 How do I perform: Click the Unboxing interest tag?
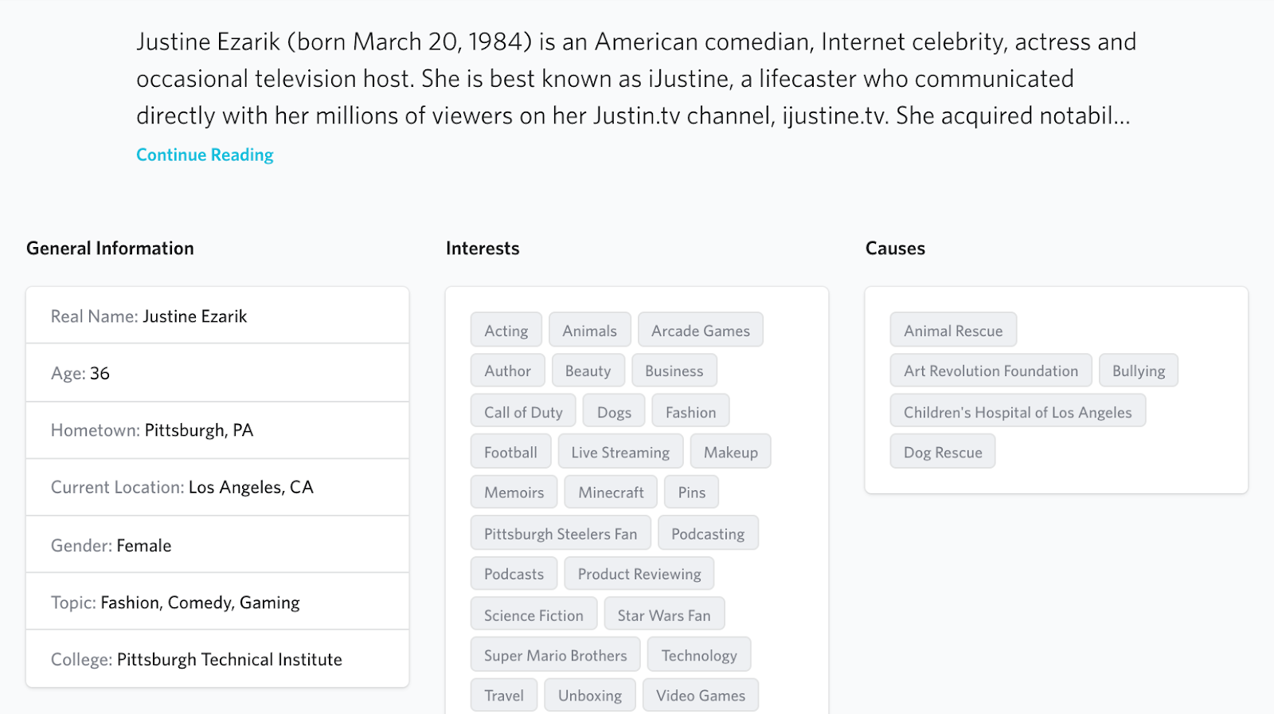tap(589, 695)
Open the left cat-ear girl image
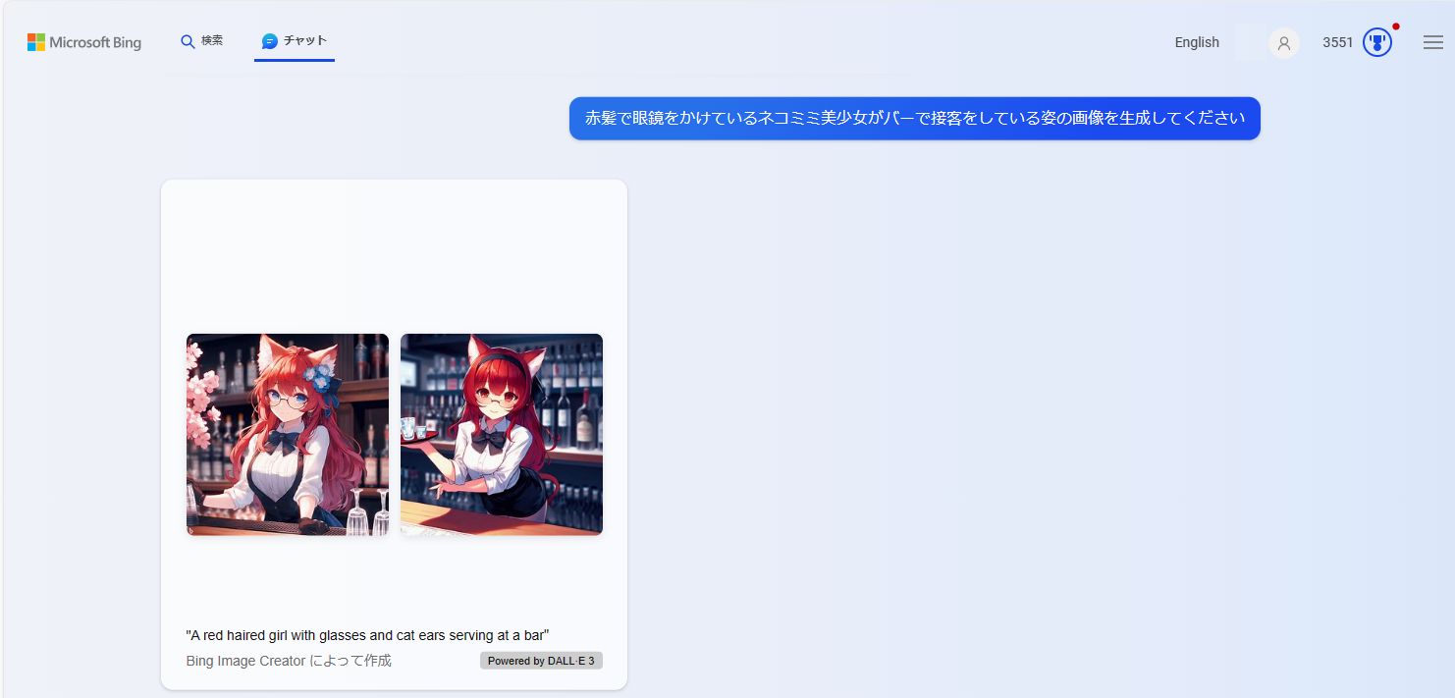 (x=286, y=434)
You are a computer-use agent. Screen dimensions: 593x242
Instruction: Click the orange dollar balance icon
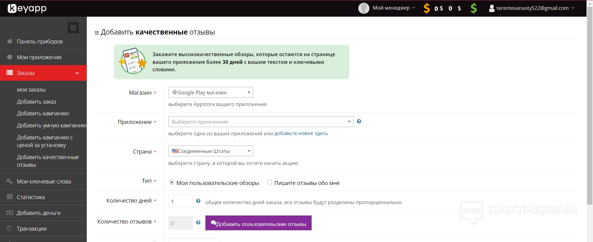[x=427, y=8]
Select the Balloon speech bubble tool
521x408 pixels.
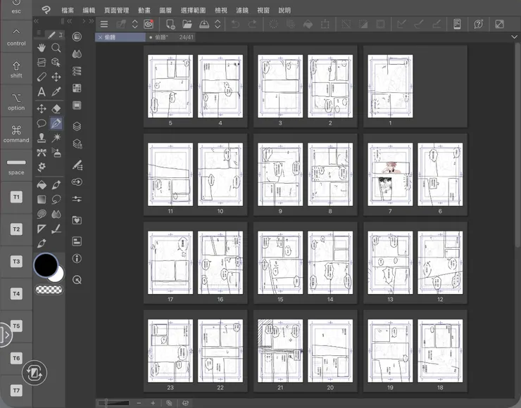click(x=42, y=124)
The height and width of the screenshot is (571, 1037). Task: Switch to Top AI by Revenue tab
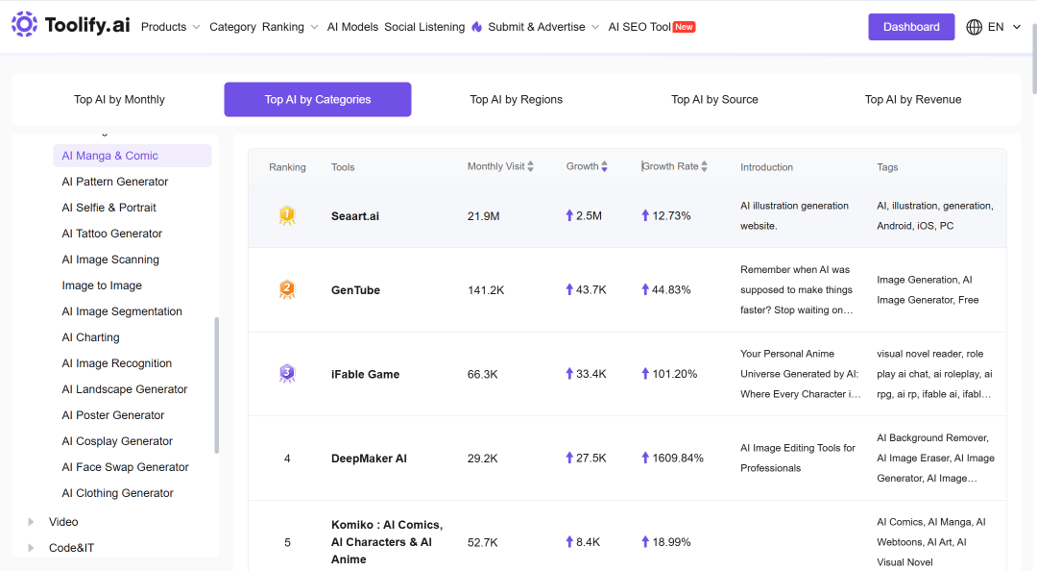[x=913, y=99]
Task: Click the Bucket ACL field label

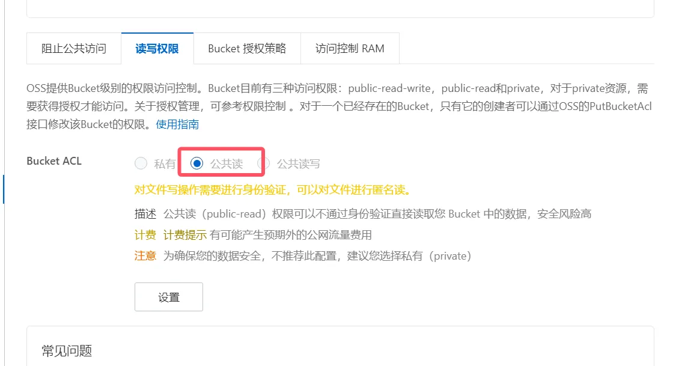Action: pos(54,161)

----

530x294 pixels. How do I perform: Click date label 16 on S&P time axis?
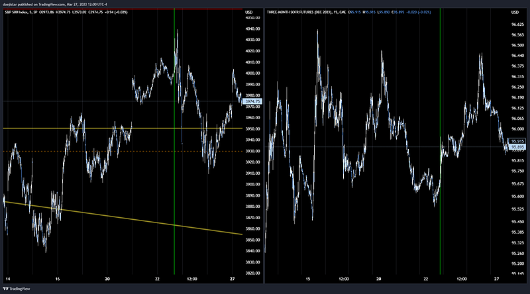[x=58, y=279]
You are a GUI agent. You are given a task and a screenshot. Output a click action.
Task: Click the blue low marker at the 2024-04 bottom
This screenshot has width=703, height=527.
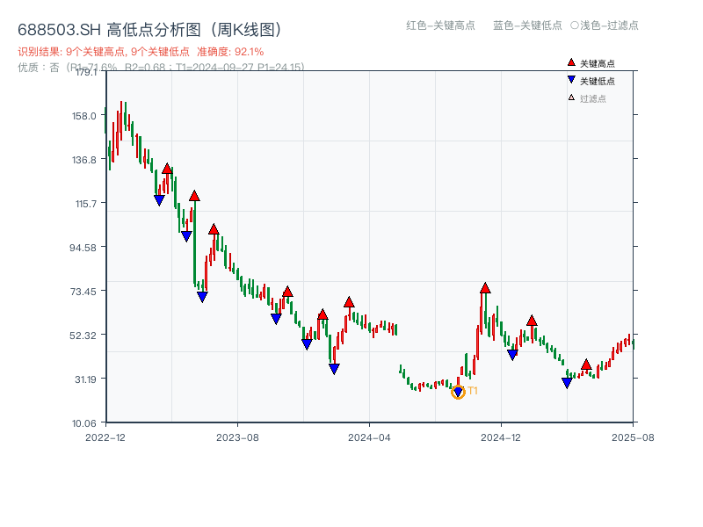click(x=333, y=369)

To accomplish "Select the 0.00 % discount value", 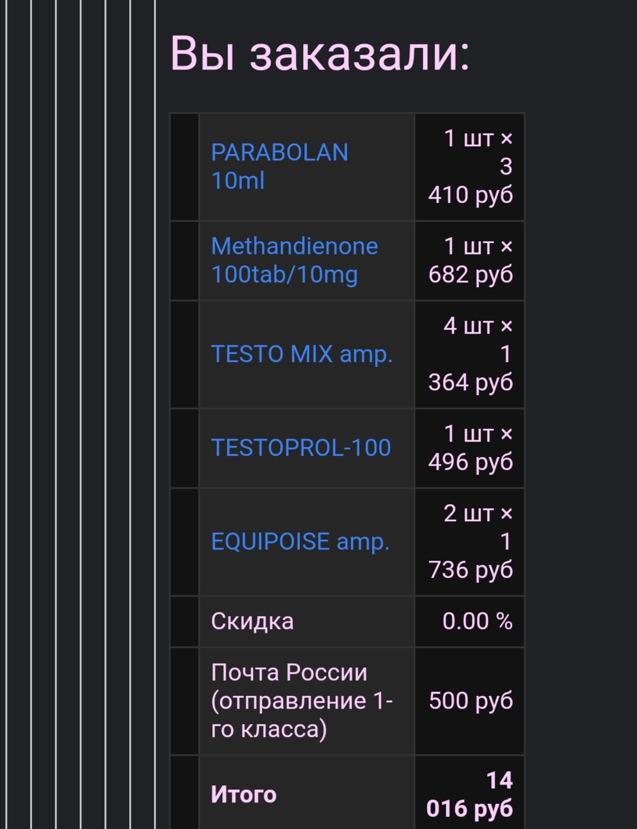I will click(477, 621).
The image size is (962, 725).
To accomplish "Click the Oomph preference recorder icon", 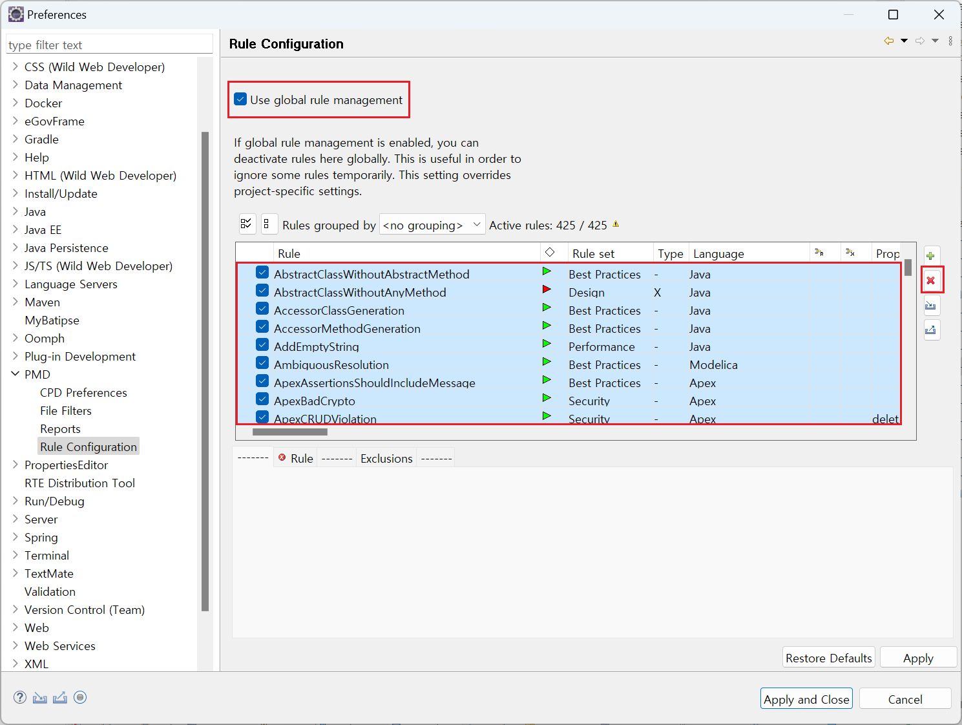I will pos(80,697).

----

## WHAT YOU NEED TO DO
Look through the material above and pick out each line holding the word "agent".

## OUTPUT OF THE EXERCISE
You are a computer-use agent. Screen dimensions: 593x242
You are a GUI agent. You are given a task and a screenshot. Output a click action.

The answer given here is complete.